### [Linhas fornecidas]
>>>>

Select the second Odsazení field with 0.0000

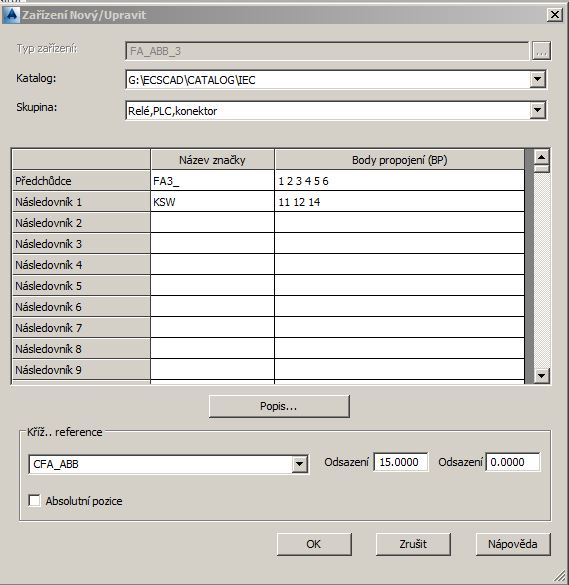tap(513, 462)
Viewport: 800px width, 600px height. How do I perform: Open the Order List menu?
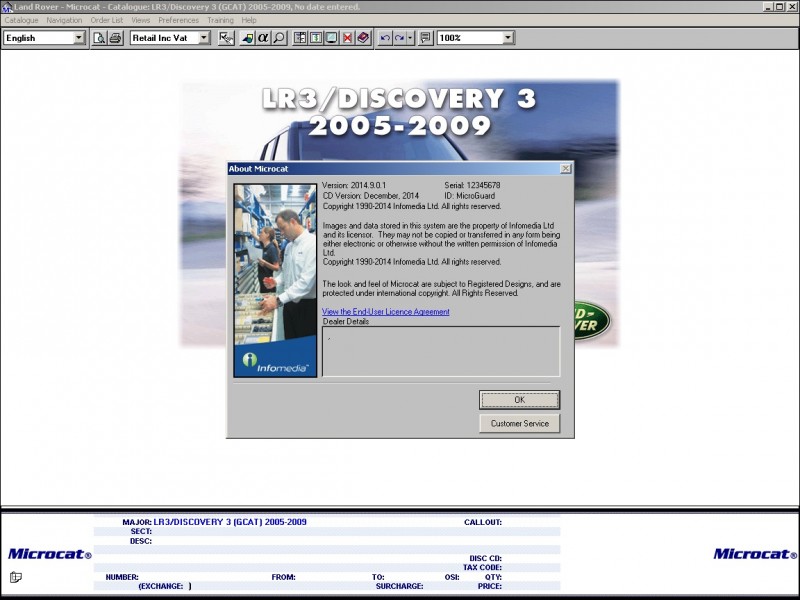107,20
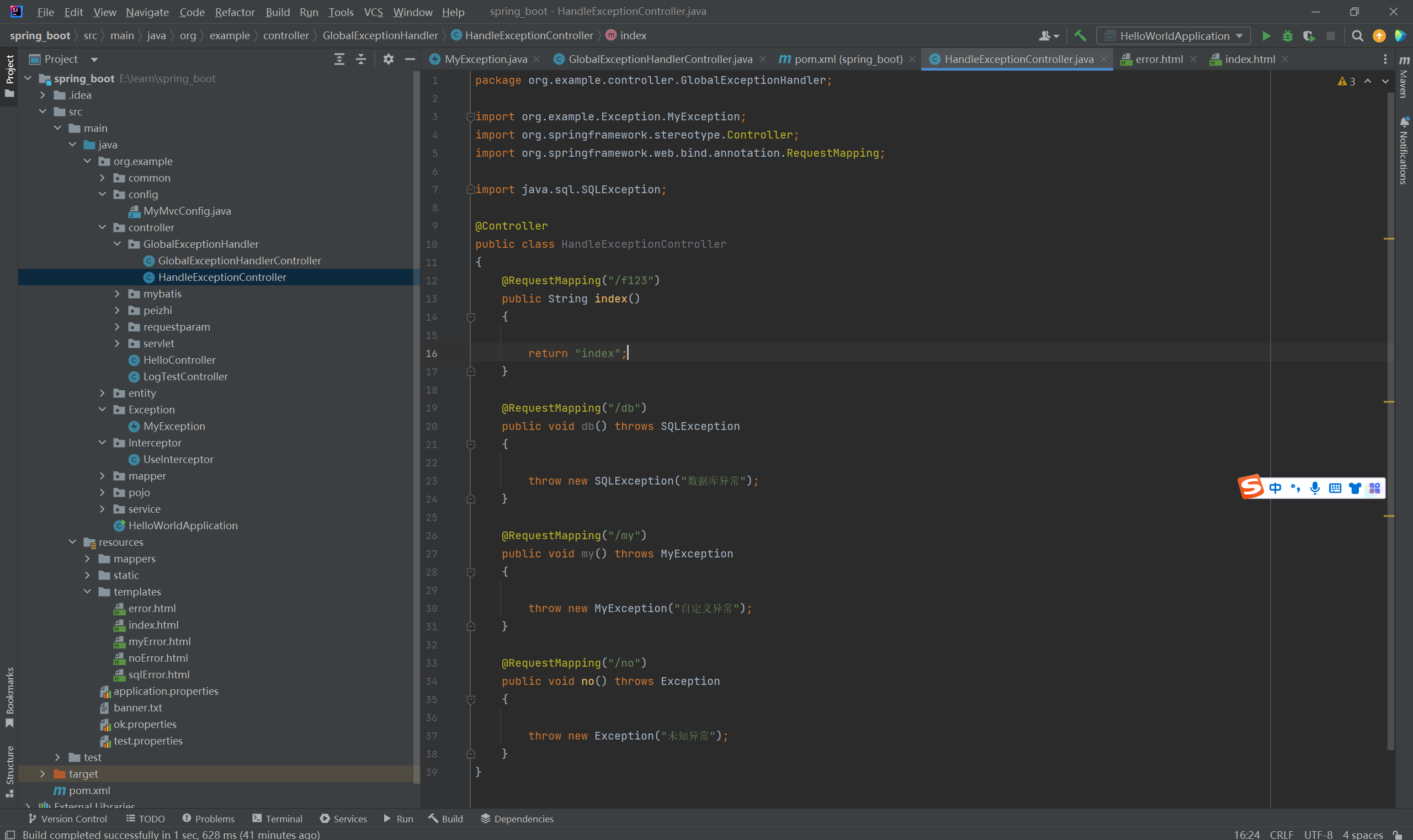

<<<<
>>>>

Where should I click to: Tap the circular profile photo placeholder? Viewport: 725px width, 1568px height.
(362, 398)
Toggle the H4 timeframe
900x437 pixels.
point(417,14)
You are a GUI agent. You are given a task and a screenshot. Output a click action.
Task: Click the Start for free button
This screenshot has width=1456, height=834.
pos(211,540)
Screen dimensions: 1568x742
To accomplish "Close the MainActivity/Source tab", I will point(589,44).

<<<<
>>>>

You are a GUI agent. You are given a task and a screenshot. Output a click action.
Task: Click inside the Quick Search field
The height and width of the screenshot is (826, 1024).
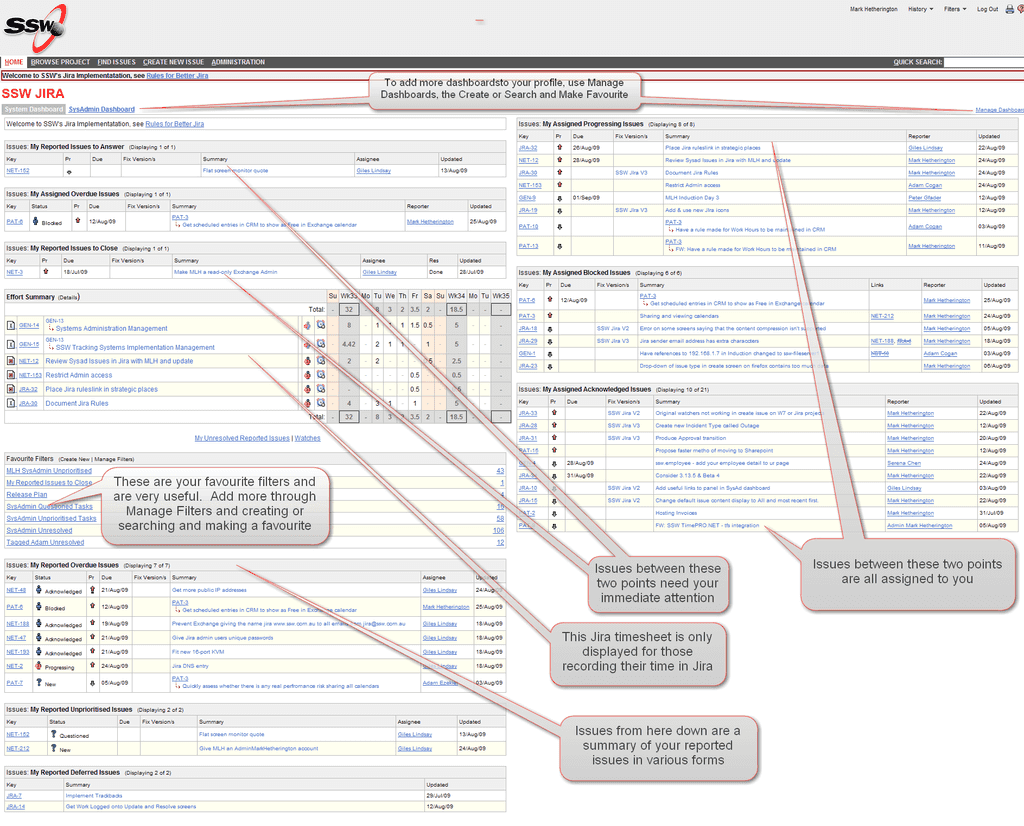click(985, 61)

<<<<

### [Instruções da tarefa]
Reescreva o trecho que começa na linha que contém "Where should I" e termina na que contém "pos(211,540)", substituindo "screenshot" por "screen capture" e mantendo o resto inalterado.

### [Solução escrita]
Where should I click to: Tap the circular profile photo placeholder? Viewport: 725px width, 1568px height.
(362, 398)
Toggle the H4 timeframe
900x437 pixels.
point(417,14)
You are a GUI agent. You are given a task and a screen capture. Output a click action.
Task: Click the Start for free button
This screen capture has width=1456, height=834.
pos(211,540)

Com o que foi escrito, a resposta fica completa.